Instruction A: In the blog post about Siachen, where is the museum the writer visited, and what is it called?

At most times, I really cannot grasp the concept of “nation”. But, in Leh, we went to have a look at the “Hall of Fame” museum. The museum has, among its many informative displays related to all the wars of independent India, a little wall dedicated to Siachen. It tells us why we need to keep fighting off an enemy army in the bitterly cold, inhuman terrain. They are after our land, nibbling into it; piece by tiny piece. It is then, that it strikes one that the distance between Siachen and Mumbai isn’t that far after all. The freedom that we don’t even realize we have, that we take so much for granted is definitely bought at a price. And suddenly I feel selfish and scared. Selfish because I, who cannot understand what the word “nation” really means, desperately want to belong to a country that gives me my freedom. Scared, because, I suddenly realize how much I have and how much I might lose. Out of this fear and self-interest is born the notion of “freedom and nation”. It is pathetic. I think we should all be made to serve in the army for a while so that it gets through to our thick heads what it means to be the member of a free nation and how grateful we ought to feel. And I wonder what the soldier standing at his post in Siachen, reading his copy of yesterday’s newspaper today (it’s the earliest that the paper will reach there) thought about the boys in blue who received the “hero’s welcome” for winning the Cricket War.


Akshay G N I said...

Very well written.
I agree with you whole heartedly that we should follow the footsteps of Singapore and France where every one is expected to serve 2 years in the army.
I couldnt understand the 'North-east Indian Idol fiasco' that you have mentioned. Was it a fiasco that an Indian from the North East was the idol? If anything, that an Indian from the remote, oft neglected corner of India has been embraced as an 'Indian' idol, is a heart warming fact and it shows that the alienation that the North East people faced is fading and they are no longer being viewed as 'un-Indian'.

Instruction B: Rewrite the part of the entries that opens with the line containing "This screenshot has width=771, height=436." and closes with the line containing "Action: [x=675, y=361]", keeping every line, and add 138 to each coordinate number in the answers. Give only those lines.

Position data for words and items:
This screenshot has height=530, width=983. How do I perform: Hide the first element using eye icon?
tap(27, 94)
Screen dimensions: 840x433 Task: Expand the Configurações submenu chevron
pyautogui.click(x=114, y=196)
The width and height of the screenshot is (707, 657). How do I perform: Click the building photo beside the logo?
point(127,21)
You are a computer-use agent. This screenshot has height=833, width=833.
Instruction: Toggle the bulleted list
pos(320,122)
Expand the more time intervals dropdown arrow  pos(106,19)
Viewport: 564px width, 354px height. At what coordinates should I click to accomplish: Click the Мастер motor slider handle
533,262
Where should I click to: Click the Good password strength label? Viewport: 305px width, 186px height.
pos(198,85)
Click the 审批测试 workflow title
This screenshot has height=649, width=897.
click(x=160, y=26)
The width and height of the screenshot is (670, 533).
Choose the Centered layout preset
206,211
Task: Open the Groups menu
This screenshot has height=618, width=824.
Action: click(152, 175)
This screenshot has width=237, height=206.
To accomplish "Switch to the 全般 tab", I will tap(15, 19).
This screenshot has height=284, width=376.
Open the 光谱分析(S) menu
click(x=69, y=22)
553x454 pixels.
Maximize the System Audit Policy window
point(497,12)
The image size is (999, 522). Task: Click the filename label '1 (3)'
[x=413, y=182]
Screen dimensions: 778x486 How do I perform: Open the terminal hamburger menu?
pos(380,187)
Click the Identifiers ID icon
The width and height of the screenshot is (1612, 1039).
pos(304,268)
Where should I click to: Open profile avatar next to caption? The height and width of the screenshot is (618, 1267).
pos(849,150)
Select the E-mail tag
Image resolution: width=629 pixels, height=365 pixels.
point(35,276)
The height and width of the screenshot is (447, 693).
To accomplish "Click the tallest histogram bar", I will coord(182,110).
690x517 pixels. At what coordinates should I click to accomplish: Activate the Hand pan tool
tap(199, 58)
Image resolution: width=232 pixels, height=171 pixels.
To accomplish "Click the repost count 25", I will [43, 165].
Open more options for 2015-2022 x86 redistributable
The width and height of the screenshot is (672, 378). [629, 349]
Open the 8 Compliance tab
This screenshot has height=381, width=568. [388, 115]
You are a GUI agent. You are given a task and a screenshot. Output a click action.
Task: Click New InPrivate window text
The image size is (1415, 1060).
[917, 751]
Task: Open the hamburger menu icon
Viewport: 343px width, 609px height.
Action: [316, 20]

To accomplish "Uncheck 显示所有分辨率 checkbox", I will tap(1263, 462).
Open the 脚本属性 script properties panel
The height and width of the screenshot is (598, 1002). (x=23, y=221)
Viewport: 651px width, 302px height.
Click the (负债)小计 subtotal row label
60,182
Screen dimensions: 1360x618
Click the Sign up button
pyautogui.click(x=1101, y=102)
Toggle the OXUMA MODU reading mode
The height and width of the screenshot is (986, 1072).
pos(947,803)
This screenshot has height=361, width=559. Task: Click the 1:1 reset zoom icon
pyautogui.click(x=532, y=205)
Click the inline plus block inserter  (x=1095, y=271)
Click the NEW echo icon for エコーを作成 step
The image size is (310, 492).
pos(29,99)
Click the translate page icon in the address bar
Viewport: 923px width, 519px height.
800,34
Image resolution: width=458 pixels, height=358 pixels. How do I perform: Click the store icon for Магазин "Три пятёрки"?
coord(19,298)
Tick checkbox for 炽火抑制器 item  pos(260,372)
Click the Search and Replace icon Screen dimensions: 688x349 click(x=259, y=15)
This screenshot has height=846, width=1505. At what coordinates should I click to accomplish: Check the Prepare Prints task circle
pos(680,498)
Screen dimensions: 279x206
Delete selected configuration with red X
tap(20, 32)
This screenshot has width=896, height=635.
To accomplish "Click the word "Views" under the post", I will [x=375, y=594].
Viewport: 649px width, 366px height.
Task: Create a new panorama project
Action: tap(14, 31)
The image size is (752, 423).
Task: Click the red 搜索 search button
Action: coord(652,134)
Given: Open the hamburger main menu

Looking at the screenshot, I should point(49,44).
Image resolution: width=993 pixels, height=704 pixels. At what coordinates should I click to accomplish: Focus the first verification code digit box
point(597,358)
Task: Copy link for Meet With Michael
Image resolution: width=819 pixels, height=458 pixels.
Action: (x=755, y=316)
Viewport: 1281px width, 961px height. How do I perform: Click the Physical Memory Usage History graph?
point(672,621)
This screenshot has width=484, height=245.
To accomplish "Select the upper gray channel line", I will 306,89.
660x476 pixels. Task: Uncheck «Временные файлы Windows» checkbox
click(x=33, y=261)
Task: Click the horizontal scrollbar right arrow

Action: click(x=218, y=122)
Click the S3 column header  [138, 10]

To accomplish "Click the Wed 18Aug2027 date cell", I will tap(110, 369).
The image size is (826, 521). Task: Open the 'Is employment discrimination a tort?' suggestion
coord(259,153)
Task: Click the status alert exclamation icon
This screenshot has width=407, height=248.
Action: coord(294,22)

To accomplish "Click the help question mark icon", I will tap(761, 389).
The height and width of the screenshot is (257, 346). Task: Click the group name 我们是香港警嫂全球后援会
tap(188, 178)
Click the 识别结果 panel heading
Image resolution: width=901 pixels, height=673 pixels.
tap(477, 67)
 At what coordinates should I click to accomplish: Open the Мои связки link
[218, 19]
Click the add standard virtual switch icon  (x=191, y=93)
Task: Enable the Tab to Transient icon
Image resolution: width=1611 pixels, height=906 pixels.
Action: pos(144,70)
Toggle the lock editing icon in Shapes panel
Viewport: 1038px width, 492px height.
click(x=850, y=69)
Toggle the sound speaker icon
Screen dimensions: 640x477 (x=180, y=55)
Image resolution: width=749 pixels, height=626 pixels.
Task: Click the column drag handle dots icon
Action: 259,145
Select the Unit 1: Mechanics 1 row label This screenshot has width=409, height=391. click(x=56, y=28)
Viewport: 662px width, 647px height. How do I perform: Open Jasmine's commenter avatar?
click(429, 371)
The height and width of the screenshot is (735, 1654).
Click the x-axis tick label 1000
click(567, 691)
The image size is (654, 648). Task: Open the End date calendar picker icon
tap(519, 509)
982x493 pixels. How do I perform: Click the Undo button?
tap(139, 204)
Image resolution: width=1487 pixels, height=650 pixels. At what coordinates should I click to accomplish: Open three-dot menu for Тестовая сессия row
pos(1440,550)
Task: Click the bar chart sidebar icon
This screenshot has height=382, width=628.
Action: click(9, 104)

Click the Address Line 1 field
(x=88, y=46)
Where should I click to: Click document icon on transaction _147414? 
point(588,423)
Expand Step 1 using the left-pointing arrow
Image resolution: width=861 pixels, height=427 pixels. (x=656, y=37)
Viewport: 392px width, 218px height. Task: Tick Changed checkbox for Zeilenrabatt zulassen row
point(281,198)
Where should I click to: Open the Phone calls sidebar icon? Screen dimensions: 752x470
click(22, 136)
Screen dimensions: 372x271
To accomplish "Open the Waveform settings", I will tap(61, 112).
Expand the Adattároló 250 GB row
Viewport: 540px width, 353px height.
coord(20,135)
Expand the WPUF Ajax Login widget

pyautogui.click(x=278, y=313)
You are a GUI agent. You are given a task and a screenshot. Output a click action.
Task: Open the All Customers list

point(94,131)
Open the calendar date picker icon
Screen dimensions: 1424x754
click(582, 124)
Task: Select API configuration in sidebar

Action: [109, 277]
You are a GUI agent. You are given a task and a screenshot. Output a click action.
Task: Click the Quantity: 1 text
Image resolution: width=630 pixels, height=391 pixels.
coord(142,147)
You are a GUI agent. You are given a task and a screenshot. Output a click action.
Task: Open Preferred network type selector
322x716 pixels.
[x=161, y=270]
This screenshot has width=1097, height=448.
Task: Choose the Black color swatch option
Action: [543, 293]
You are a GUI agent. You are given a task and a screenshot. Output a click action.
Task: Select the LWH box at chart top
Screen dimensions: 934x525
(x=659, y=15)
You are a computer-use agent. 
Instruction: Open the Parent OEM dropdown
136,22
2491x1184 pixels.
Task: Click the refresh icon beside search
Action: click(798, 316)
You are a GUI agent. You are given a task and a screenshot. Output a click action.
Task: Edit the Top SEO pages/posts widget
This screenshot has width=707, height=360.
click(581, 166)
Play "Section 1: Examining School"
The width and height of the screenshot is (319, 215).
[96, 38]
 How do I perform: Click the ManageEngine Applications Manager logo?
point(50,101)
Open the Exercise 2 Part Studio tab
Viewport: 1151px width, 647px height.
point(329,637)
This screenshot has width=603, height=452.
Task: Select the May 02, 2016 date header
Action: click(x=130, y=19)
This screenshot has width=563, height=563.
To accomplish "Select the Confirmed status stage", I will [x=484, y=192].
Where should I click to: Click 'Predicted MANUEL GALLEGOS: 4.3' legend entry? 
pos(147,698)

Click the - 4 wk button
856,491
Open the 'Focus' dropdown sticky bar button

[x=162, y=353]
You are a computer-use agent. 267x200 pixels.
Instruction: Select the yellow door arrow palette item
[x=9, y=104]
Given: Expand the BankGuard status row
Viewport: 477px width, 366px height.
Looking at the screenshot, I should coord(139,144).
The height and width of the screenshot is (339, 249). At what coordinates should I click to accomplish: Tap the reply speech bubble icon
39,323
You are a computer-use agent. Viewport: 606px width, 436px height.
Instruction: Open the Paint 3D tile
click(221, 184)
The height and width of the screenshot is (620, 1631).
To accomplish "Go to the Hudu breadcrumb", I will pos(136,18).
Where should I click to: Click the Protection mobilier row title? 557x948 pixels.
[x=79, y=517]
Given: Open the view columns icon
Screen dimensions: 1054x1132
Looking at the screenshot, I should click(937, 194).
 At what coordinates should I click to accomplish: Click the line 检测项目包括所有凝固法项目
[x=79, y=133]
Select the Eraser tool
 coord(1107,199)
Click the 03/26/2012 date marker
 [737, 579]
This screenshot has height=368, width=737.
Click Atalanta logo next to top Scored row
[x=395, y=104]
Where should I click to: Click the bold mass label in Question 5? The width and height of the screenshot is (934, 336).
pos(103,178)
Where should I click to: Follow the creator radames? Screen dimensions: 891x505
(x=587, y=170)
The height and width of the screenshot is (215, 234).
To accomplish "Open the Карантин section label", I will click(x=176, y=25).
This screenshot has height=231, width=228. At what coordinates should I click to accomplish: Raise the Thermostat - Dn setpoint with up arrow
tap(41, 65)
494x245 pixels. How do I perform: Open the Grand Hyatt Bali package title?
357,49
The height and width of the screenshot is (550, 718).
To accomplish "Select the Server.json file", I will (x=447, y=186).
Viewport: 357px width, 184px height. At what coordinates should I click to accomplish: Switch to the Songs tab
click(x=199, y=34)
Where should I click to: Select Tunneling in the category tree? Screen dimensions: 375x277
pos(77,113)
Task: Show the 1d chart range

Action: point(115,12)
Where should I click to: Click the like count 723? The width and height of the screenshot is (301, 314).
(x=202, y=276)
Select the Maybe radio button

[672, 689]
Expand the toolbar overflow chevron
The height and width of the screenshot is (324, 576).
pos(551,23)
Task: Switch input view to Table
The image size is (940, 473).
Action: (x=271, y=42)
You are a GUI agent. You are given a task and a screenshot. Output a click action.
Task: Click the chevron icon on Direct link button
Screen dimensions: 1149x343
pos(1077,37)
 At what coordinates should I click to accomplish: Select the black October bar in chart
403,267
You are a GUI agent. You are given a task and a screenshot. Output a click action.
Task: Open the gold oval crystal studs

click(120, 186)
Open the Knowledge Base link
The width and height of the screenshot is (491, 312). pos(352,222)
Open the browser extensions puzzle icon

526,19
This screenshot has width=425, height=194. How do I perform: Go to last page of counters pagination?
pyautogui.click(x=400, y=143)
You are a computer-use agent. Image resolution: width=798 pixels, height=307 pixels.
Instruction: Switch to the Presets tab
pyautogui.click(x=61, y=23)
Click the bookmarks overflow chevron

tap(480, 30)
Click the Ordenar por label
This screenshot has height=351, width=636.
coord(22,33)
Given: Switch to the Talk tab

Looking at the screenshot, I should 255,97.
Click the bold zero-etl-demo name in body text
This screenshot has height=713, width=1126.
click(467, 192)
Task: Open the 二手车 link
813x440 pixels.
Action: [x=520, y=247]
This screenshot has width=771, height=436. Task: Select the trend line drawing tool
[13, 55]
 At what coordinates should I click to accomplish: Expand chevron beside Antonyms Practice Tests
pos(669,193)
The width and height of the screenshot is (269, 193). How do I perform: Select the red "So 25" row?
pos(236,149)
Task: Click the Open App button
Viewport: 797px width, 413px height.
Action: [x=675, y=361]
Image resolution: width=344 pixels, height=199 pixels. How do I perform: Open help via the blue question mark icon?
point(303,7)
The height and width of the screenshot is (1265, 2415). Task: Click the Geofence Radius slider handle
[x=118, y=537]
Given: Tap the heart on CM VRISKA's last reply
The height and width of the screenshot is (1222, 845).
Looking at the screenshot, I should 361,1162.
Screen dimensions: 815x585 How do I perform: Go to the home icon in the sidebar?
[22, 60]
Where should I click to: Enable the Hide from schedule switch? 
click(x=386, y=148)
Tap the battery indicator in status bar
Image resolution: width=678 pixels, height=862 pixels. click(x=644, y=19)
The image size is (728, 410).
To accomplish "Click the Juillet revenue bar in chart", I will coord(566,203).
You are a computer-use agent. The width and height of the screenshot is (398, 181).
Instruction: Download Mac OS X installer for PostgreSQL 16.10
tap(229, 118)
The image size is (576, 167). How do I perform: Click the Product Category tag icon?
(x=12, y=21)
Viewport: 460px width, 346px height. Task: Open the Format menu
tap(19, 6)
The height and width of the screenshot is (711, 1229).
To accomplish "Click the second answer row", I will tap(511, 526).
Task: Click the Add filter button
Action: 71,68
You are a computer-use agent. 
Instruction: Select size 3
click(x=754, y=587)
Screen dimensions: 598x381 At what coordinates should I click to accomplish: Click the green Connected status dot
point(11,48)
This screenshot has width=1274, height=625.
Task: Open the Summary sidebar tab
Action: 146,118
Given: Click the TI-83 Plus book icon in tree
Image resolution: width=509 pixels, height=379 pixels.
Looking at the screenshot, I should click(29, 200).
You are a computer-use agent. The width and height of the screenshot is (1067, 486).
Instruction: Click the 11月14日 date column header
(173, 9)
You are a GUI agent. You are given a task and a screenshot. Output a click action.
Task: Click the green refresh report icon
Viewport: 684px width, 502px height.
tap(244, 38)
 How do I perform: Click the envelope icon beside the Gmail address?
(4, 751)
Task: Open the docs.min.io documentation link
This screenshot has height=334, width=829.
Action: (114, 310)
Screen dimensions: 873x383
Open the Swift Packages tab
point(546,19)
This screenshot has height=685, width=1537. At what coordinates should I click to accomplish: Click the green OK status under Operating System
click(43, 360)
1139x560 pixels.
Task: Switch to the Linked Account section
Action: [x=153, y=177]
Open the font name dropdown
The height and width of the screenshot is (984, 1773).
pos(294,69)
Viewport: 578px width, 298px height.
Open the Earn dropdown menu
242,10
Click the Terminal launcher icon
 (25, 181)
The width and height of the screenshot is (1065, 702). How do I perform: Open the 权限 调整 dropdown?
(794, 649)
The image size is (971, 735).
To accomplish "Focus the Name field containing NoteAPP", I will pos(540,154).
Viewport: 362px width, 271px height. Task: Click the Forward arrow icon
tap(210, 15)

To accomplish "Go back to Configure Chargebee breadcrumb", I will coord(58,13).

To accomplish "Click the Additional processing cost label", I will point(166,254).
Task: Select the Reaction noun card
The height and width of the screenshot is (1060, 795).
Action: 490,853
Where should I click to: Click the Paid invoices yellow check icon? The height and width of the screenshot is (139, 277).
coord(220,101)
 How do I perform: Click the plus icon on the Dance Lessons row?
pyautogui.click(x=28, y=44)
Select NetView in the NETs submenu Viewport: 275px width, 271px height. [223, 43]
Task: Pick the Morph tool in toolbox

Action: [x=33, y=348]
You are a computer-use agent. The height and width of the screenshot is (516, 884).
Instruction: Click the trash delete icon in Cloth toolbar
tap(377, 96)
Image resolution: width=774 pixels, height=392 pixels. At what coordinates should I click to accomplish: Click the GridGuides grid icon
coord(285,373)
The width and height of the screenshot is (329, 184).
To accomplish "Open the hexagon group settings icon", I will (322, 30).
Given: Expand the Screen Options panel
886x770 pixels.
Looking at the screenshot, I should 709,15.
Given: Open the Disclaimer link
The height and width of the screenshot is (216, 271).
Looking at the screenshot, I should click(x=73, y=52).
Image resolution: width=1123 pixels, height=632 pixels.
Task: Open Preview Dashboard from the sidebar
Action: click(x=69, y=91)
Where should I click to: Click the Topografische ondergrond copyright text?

Exercise result A: It is the "Hall of Fame" museum in Leh.

Exercise result B:
This screenshot has width=771, height=436. Task: Select the trend line drawing tool
[151, 193]
 At what coordinates should I click to accomplish: Expand chevron beside Antonyms Practice Tests
pos(807,331)
The width and height of the screenshot is (269, 193). How do I perform: Select the red "So 25" row?
pos(374,287)
Task: Click the Open App button
Viewport: 797px width, 413px height.
Action: [x=813, y=499]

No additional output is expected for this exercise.